Luego de varios meses Lucía escuchó en una charla que llegaron a dar unos policías a su escuela que las niñas no deberían permitir ser abusadas sexualmente, ni golpeadas, ni obligadas a realizar actividades que estuvieran contra su voluntad ni acordes a su edad. Entonces se armó de valor y contó a su madre adoptiva lo que sucedía, quien no dudó en interponer una denuncia.
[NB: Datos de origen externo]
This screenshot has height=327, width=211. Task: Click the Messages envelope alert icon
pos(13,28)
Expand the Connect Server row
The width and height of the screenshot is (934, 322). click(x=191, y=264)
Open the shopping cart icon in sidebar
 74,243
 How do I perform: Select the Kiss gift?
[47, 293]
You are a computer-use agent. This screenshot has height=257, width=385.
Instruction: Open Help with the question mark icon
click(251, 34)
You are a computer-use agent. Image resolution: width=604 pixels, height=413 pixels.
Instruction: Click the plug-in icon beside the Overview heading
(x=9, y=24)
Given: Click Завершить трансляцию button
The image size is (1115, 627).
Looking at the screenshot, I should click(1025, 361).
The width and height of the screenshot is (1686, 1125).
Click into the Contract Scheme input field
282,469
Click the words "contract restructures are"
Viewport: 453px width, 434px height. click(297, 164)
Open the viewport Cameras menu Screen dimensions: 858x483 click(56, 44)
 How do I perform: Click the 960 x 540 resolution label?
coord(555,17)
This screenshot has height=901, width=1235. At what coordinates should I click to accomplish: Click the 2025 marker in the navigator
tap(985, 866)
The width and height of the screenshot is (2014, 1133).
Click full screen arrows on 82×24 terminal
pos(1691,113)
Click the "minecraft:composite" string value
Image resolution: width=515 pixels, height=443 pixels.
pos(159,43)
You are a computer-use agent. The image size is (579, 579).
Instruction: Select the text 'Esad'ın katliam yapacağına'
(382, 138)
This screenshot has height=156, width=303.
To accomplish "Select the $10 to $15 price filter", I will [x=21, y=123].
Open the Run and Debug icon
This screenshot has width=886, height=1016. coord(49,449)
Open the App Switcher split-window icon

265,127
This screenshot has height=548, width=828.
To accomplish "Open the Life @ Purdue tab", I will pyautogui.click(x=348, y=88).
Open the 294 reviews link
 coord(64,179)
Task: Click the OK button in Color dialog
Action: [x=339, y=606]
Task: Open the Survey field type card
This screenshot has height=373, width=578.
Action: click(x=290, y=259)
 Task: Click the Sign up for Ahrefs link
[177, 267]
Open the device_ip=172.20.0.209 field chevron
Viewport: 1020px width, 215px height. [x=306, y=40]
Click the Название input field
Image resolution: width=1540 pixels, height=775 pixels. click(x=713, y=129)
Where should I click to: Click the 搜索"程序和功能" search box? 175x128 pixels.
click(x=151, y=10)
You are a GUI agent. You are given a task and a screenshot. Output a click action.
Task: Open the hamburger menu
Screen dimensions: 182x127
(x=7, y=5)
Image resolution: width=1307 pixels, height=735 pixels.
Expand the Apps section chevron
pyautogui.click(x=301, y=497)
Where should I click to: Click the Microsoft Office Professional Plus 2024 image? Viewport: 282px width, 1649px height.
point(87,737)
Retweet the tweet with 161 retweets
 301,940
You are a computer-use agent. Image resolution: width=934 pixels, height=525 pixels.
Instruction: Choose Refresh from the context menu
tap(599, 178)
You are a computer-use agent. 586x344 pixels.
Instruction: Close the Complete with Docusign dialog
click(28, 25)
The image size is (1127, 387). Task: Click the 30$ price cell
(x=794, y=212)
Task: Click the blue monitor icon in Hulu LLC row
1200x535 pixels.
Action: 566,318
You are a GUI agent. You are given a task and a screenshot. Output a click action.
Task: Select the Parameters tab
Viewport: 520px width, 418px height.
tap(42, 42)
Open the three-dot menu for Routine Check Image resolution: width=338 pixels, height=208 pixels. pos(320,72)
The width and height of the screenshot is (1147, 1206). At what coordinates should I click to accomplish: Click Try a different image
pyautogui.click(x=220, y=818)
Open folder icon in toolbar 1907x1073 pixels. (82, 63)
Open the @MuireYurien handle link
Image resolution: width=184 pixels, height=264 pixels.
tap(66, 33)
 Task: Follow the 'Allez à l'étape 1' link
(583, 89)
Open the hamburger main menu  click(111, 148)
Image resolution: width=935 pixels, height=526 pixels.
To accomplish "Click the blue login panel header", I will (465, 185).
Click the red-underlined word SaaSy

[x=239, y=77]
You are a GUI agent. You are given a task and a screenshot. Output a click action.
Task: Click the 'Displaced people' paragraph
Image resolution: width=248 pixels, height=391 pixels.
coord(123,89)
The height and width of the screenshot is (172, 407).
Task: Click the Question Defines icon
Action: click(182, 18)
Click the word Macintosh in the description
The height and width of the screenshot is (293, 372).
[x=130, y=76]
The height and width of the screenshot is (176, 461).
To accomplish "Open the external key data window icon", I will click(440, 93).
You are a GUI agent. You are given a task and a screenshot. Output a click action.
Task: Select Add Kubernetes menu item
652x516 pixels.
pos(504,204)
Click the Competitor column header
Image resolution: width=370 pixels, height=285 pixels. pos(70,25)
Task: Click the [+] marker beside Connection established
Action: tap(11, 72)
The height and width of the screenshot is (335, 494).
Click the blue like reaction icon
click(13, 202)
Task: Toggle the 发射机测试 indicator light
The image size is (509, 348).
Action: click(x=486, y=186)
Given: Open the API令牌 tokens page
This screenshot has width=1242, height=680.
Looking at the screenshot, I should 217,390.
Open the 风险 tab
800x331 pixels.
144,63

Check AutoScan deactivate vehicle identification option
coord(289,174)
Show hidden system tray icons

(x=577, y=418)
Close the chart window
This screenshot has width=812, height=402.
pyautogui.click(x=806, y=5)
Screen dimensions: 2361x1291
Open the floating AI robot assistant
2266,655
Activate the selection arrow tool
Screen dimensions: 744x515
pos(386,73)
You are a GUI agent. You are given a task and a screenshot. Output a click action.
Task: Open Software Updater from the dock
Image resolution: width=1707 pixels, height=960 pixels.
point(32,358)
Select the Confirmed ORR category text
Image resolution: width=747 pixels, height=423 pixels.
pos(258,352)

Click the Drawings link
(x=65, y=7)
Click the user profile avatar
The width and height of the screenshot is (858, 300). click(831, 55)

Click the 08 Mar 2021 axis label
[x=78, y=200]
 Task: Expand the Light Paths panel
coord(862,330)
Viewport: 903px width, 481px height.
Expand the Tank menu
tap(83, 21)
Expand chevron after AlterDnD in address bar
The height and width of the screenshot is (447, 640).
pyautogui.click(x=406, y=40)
En el proceso judicial Arévalo Martínez no solo perdió todos los derechos que tenía sobre su hija, sino que le fueron retirados los derechos sobre el resto de sus hijos. Durante la lectura del fallo en el tribunal de Sentencia no levantó los ojos. Se mantuvo quieta y hasta desentendida a cada palabra que el juez pronunciaba en la resolución, donde se ordenaba fuera trasladaba hacia cárcel de mujeres, en Ilopango, San Salvador, para que cumpliera la pena, mientras que al septuagenario lo llevaran al penal de Apanteos, Santa Ana.

Lucía volvió a convivir con sus padres adoptivos, que la recibieron con los brazos abiertos. “La pareja adoptiva de Lucía nunca pudo tener hijos y por eso se apegaron a la niña. Ella está en un intensivo tratamiento sicológico y ha regresado a la escuela. Dice que no entiende cómo su mamá biológica la pudo obligar a lo que le pasó. Ahora solo quiere comenzar una nueva vida con los que considera verdaderos papás. Gracias a Dios se pudo rescatar a la niña antes que algo peor sucediera”, concluyó una de las fiscales del caso tras colocar el caso de Lucía sobre una apiñada fila de expedientes, que aún están pendientes de resolverse.